Anyhoo, 'nuff wafflin', onto the army...

This is Raesfurac, my Chaos Lord. My first ever simple conversion that involved drilling! I painted him about 5 years ago. The original 'Plaguebringer' weapon was just a normal Power Sword so with a suggestion and supplied by Critta, I took the head of a Warhammer Chaos Knight's lance, clipped off the tops of the side prongs and masquerade it as a Daemon of Nurgle's Plaguesword with a snapped handle and blade, explaining the awkward size in mortal hands...
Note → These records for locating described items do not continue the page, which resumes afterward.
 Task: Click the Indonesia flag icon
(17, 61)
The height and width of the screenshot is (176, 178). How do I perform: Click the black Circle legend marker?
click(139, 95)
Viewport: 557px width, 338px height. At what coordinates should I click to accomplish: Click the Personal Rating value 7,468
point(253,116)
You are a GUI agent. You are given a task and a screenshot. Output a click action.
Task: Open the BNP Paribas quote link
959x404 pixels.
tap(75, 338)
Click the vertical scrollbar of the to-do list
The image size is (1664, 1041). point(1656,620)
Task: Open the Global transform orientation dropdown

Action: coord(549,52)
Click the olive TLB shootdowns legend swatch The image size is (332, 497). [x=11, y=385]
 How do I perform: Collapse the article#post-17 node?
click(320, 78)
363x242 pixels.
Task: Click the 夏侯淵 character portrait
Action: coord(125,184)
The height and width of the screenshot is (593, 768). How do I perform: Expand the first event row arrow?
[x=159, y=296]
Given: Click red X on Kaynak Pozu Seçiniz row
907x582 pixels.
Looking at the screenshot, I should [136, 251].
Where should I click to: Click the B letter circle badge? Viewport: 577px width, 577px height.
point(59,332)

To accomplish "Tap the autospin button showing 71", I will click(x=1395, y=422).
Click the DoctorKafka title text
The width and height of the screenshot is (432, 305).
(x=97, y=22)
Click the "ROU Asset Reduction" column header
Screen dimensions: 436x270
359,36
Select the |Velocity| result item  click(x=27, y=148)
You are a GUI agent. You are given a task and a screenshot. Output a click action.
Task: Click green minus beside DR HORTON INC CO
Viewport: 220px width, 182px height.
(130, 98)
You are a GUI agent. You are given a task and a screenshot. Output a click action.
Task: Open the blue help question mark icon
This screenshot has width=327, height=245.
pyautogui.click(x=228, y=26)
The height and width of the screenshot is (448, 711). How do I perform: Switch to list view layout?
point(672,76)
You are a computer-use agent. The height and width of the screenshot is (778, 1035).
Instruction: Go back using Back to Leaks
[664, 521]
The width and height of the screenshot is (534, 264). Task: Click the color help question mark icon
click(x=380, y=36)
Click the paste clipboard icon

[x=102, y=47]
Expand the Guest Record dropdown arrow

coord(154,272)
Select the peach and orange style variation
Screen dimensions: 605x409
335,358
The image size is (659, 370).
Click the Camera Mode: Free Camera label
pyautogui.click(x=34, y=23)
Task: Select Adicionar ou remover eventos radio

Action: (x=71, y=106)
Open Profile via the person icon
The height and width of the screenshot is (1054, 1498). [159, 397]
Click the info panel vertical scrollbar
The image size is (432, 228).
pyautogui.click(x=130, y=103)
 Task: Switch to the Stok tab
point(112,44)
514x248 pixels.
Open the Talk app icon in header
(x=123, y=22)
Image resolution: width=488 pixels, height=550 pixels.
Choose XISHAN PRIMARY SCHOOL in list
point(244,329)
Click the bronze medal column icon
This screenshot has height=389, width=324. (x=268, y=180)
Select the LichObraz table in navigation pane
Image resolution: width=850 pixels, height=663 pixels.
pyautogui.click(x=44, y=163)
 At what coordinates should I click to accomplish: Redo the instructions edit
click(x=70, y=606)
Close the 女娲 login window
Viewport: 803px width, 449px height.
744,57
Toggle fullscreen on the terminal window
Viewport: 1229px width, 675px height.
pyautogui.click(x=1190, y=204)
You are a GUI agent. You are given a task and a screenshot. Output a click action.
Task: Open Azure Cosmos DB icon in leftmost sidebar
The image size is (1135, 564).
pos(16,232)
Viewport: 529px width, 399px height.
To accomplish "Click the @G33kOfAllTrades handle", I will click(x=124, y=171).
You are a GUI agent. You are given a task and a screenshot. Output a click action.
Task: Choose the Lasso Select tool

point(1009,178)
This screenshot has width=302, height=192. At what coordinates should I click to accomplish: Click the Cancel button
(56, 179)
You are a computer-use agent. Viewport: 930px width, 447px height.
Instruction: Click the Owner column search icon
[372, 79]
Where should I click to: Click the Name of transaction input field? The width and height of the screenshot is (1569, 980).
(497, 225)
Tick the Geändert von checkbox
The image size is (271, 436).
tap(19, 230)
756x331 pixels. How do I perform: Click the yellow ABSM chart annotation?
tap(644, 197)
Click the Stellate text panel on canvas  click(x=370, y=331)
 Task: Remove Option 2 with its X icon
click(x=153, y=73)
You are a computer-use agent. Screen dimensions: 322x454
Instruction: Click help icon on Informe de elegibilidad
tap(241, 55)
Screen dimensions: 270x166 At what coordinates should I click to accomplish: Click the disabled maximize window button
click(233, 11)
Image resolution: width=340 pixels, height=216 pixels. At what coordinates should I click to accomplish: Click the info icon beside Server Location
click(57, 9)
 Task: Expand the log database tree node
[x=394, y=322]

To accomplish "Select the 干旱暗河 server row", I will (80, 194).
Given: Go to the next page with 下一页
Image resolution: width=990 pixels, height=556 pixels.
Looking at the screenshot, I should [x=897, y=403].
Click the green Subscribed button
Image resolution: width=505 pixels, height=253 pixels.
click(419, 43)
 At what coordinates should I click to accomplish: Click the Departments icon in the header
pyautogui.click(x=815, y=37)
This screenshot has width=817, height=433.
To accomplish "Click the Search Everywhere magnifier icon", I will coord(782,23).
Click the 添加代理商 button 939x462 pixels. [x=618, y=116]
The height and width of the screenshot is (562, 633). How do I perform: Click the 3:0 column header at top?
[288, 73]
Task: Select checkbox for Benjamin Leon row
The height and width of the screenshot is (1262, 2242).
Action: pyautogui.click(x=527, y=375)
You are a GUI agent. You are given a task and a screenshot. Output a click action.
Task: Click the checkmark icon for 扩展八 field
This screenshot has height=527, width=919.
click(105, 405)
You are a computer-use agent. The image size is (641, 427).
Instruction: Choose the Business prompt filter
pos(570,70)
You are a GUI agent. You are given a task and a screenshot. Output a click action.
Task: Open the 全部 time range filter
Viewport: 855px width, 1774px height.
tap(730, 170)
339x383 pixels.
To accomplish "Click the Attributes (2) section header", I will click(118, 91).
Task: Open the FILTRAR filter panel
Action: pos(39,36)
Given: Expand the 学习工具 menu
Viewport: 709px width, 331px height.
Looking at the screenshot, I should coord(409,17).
Close up of his Plaguebringer. Used snailtrails of 'ardcoat dipped in my Secret Special Nurgle Wash to create the gribblyness at the end.



This is Septimus, a gift from Nurgle to aid Raesfurac in spreading the word of Nurgle. First real Green Stuff work here; Zombie Dragon wings in the holes where the bony protrusions are supposed to go (they will turn up later :grin: )
with some GS scales work and a magnestized hand, as it's a pain to store glued. There was supposed to be a dead Grey Knight to go on his base but I haven't got enough time to paint it el perfecto before the tourney so it will be bare...for now  Did him a while ago as well, 3 years maybe, not sure.



Close up of his wingies. They aren't big enough to carry his bulk, I know, its's more for show as he is borne aloft on the Winds of Nurgle (pun intended) and they flutter carelessy like...well...dead decaying wings do...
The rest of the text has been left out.